Saved data entries:

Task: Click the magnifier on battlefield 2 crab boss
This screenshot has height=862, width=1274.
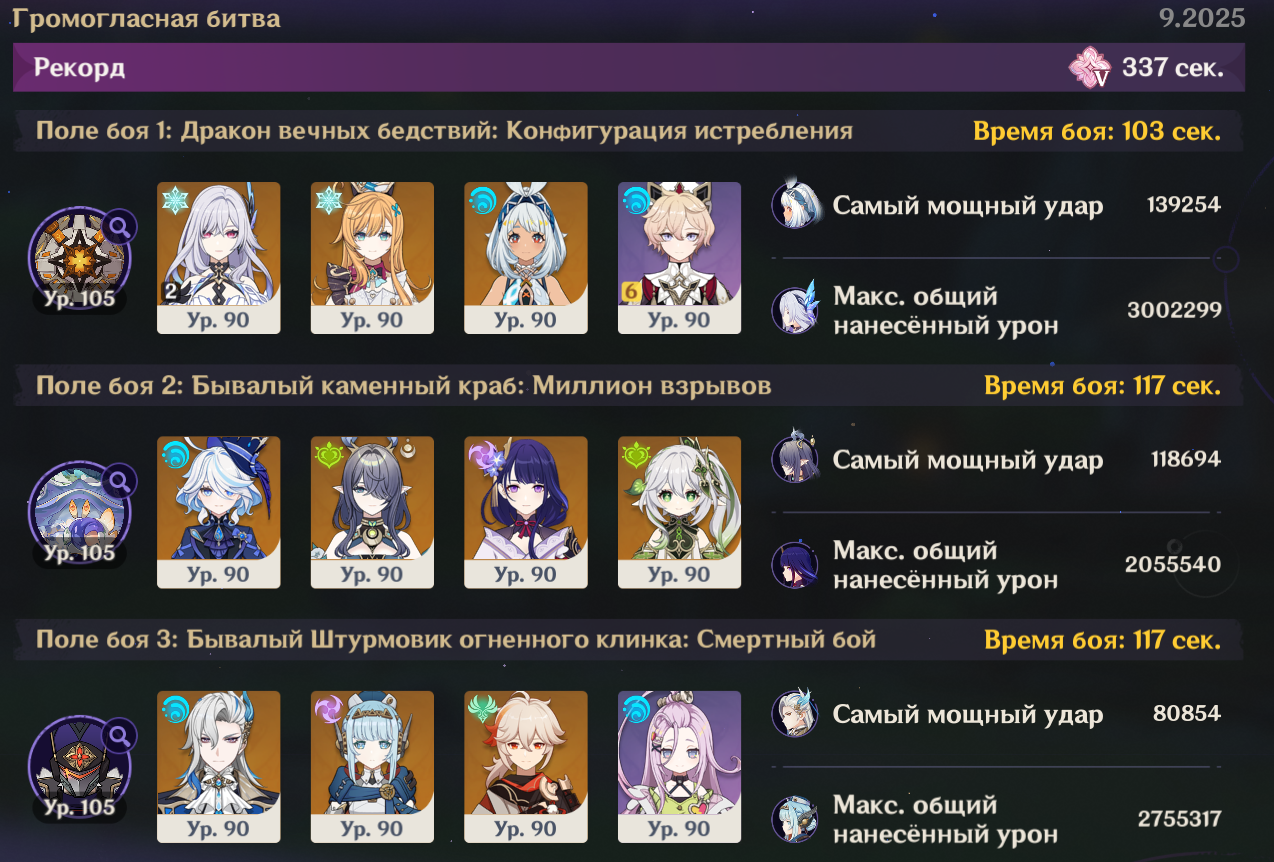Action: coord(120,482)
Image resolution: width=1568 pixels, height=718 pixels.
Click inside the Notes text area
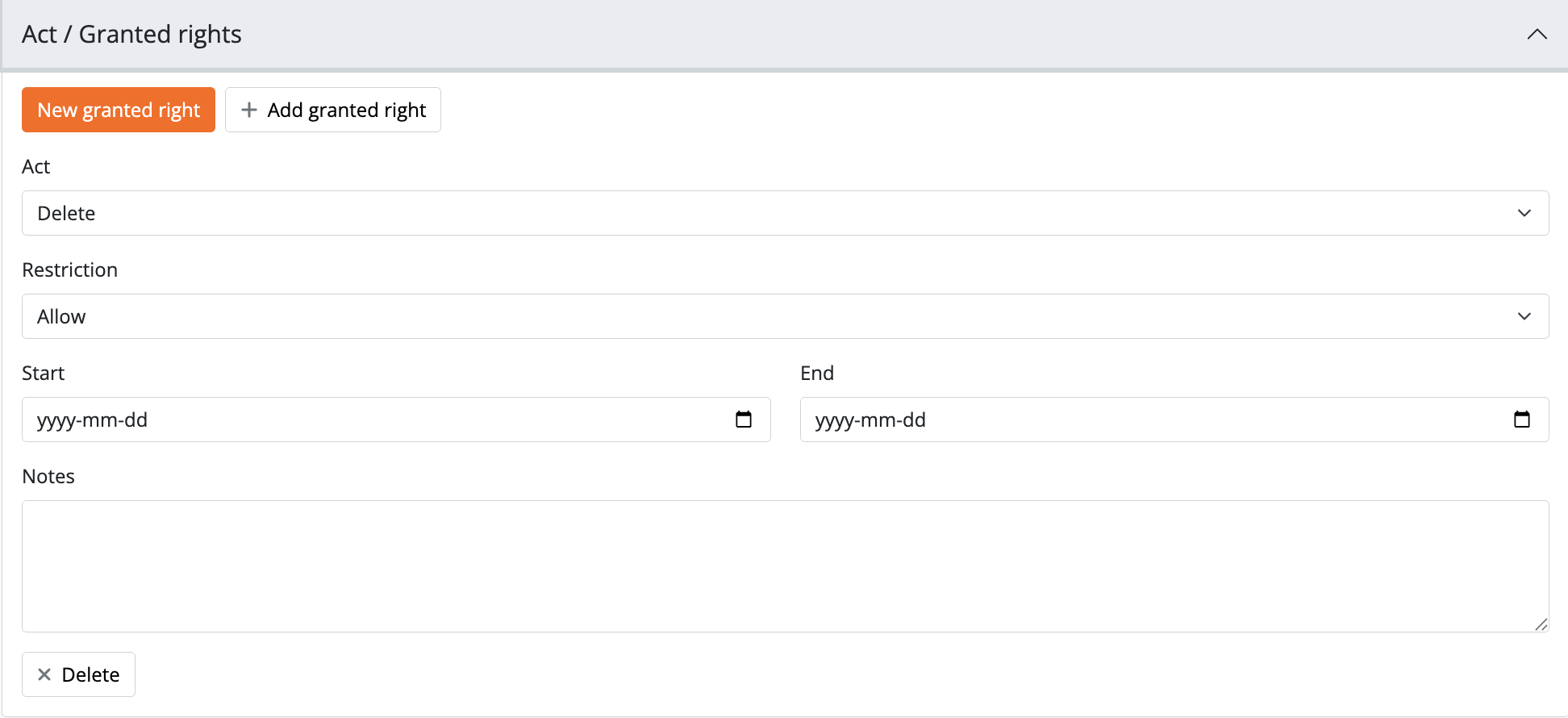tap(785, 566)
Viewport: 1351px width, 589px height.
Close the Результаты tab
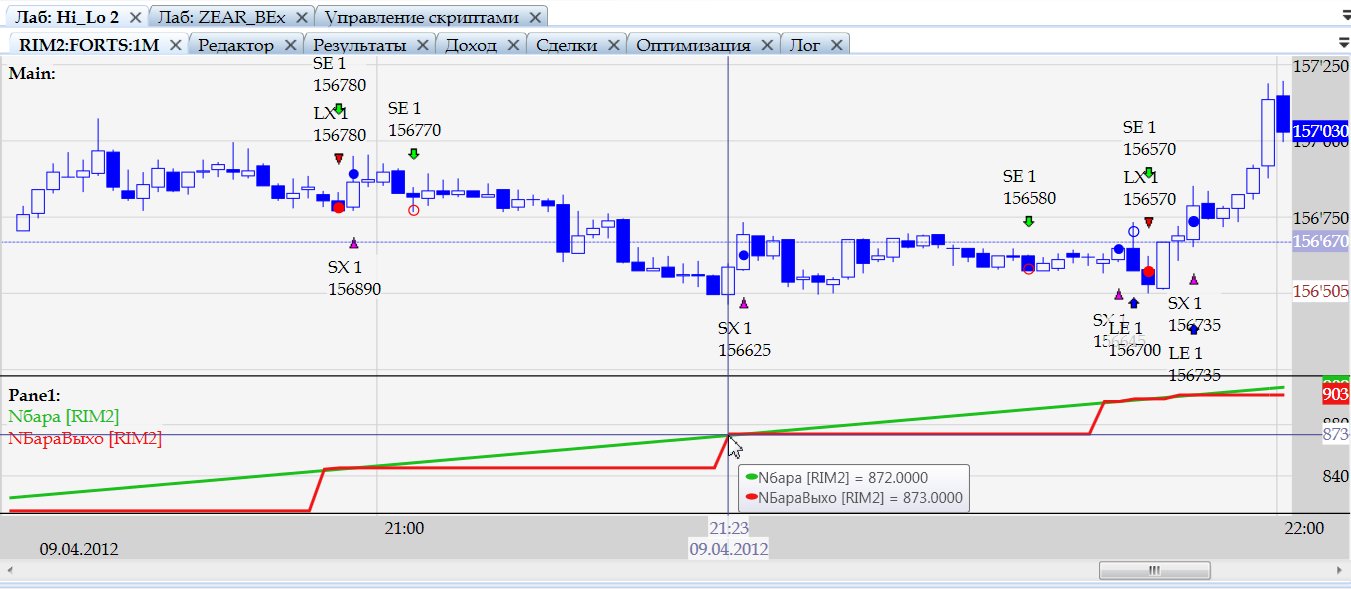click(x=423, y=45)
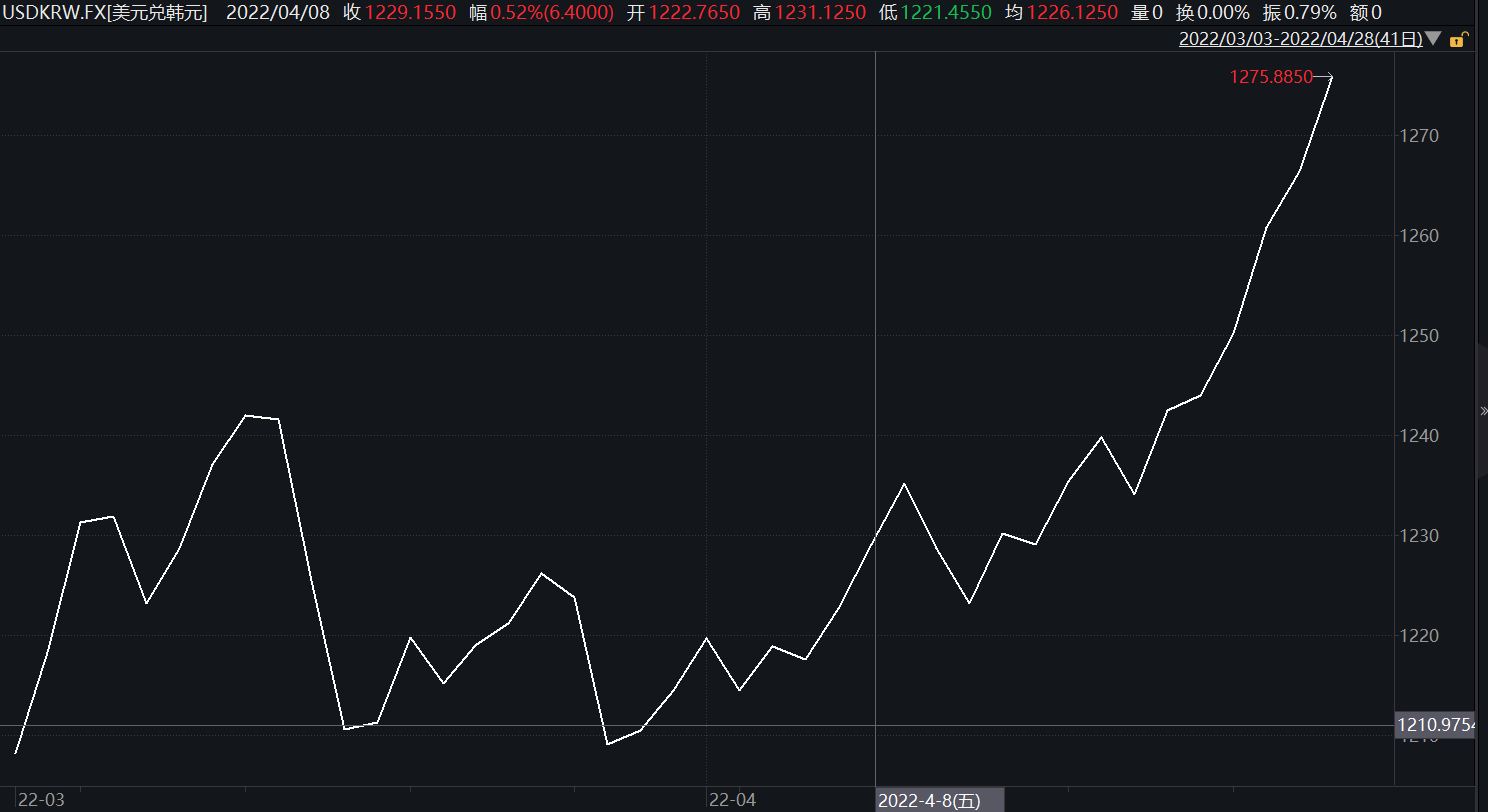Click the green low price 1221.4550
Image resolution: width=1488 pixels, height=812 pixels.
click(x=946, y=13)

...

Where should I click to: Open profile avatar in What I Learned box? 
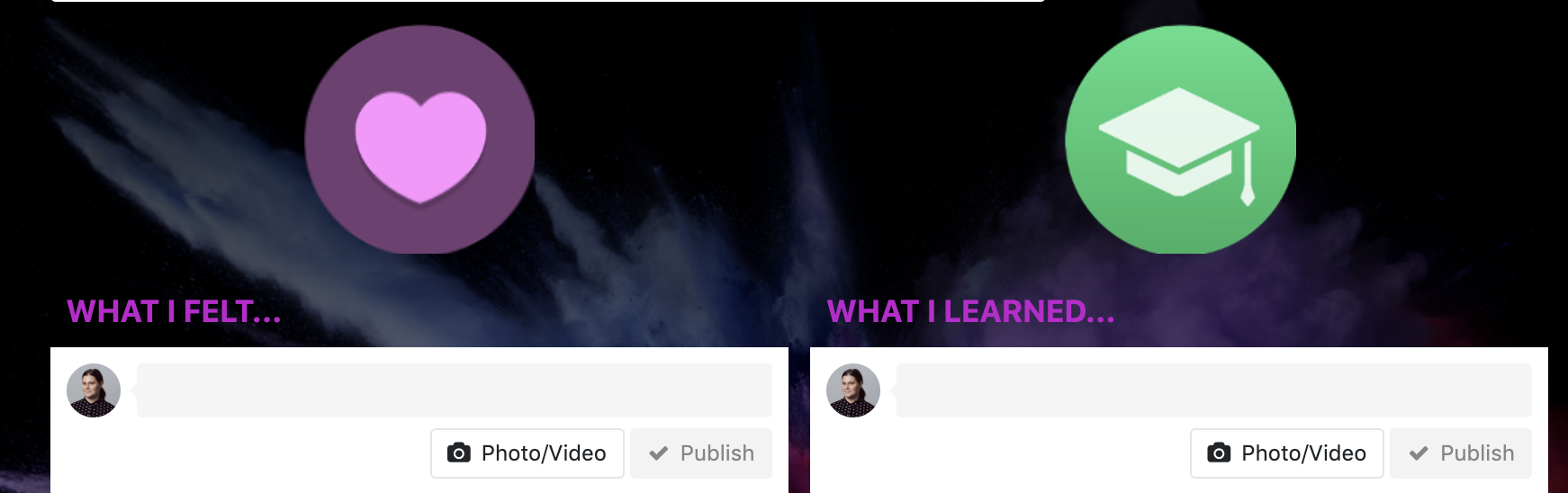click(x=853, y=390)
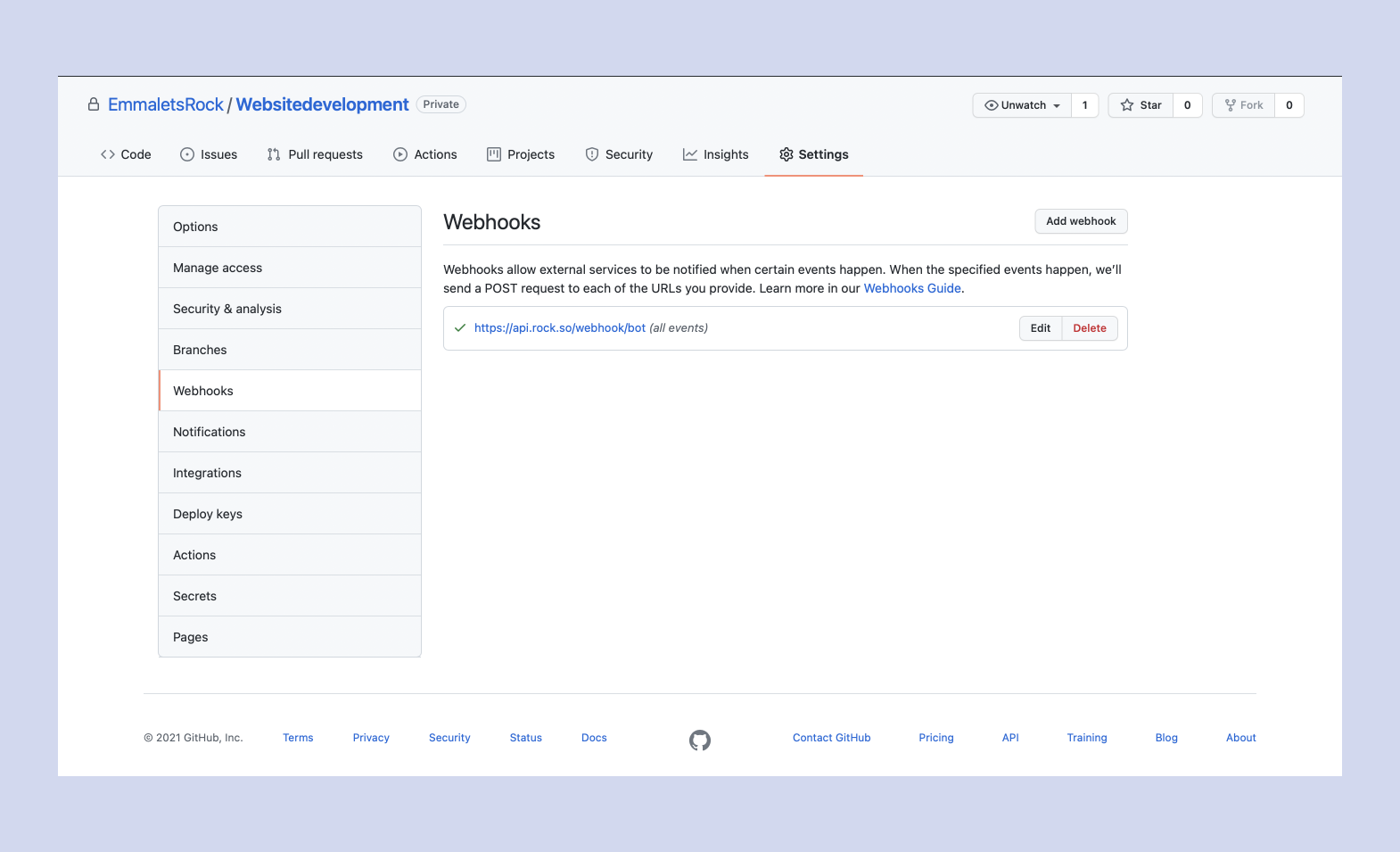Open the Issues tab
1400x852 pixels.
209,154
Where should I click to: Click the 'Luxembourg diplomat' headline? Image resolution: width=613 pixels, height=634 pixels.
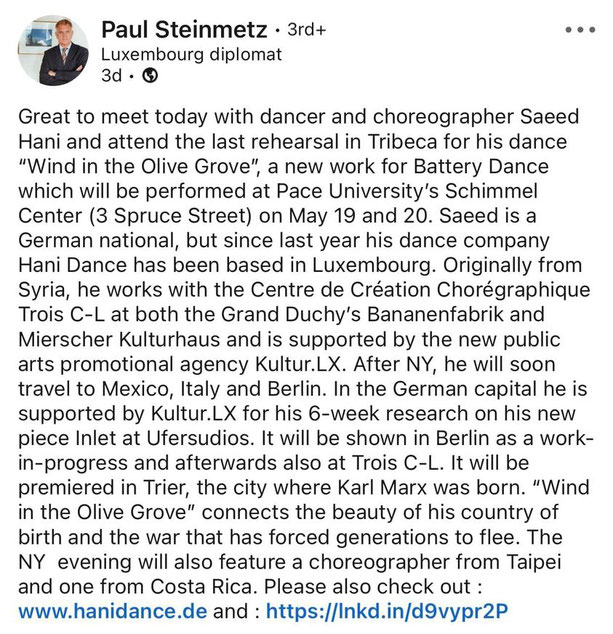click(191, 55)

- **YOUR INSTRUCTIONS**
Line for line, output the entries above from the line with "Task: Click the" to the line with "Viewport: 1351px width, 589px height.", both included, and nothing more. Skip pictures.

- **RESPONSE BELOW**
Task: Click the magnifier on battlefield 2 crab boss
This screenshot has height=862, width=1274.
Action: coord(120,482)
Image resolution: width=1568 pixels, height=718 pixels.
Click inside the Notes text area
tap(785, 566)
Viewport: 1351px width, 589px height.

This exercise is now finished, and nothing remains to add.